I found this much more alarming than the loneliness epidemic, and decided to reach out to her. I should have looked a bit deeper into her research first, because she’s been busy. Very busy. Her professional page at the university was bottomless scroll of studies with names such as “We’re not gonna be friends anymore”: Associations between viewing relational aggression on television aggression and relational aggression in text messaging during adolescence, and “Video game addiction in emerging adulthood: Cross-sectional evidence of pathology in video game addicts as compared to matched healthy controls.” She was also heavily backlogged with media requests, but was kind enough to introduce me to her colleague and mentee, Emily Jensen-Schvaneveldt.

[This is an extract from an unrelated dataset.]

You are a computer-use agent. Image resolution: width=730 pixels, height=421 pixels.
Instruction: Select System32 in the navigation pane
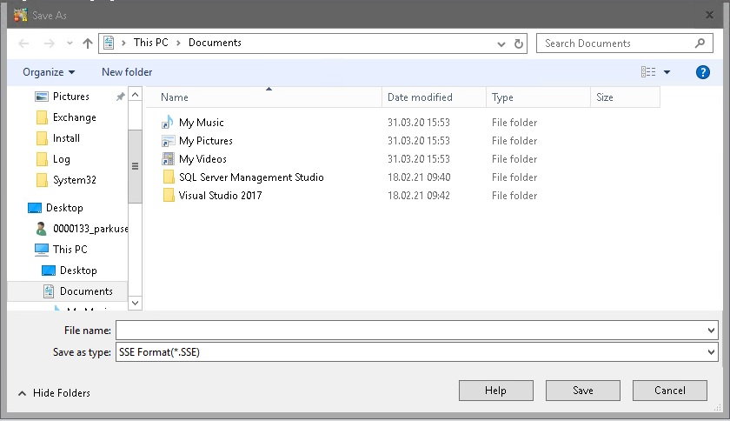74,180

The chat I had with Emily surprised me. Looking at all of these research topics, my brain immediately went to the “these media channels are destroying our young population, and we need to do something about it!” Instead, Emily is all about creating healthy relationships with these products and services. After all, isn’t that really the only sensible approach? There are no special interest groups, academics, nor policy makers that are about to stand in front of this runaway freight train of innovation. And even if they attempted such, tech would just build tracks around them. The challenge isn’t so much around the innovation itself, but the speed at which it is taking place, and how it far surpasses our ability to make behavioral adjustments. Emily and I discuss the role of parents in this quickly evolving space, and desperate need to start addressing the dangers of being swallowed by digital in our public schools. Her research findings go beyond social media and also touch on video games, and even pornography. She is part of a group that gives me hope around our species using these tools for good, as opposed to the tools using us.